Take each line of the data that contains the string "below" and copy it.
------ RECORDS TO USE ------
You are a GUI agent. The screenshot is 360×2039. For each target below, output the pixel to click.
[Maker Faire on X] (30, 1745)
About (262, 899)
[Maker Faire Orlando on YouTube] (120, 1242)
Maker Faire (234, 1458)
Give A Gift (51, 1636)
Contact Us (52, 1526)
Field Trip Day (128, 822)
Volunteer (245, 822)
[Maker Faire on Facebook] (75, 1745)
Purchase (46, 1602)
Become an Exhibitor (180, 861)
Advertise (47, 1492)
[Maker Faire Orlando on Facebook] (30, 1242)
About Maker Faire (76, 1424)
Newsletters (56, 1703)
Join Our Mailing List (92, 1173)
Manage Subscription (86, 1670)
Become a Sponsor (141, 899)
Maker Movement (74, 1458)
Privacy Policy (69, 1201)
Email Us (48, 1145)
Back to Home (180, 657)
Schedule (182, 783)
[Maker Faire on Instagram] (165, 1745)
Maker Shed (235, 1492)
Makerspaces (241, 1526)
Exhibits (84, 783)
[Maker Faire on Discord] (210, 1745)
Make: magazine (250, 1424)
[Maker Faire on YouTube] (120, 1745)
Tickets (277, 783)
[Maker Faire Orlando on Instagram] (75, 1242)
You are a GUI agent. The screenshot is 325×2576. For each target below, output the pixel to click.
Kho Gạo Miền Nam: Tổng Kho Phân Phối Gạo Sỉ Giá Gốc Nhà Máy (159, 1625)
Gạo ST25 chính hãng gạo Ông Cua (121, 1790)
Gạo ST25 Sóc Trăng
------
### YOUR RESPONSE:
You are a GUI agent. The screenshot is 360×2039. For each target below, output the pixel to click.
You are a GUI agent. The screenshot is 325×2576. For each target below, output the pixel to click.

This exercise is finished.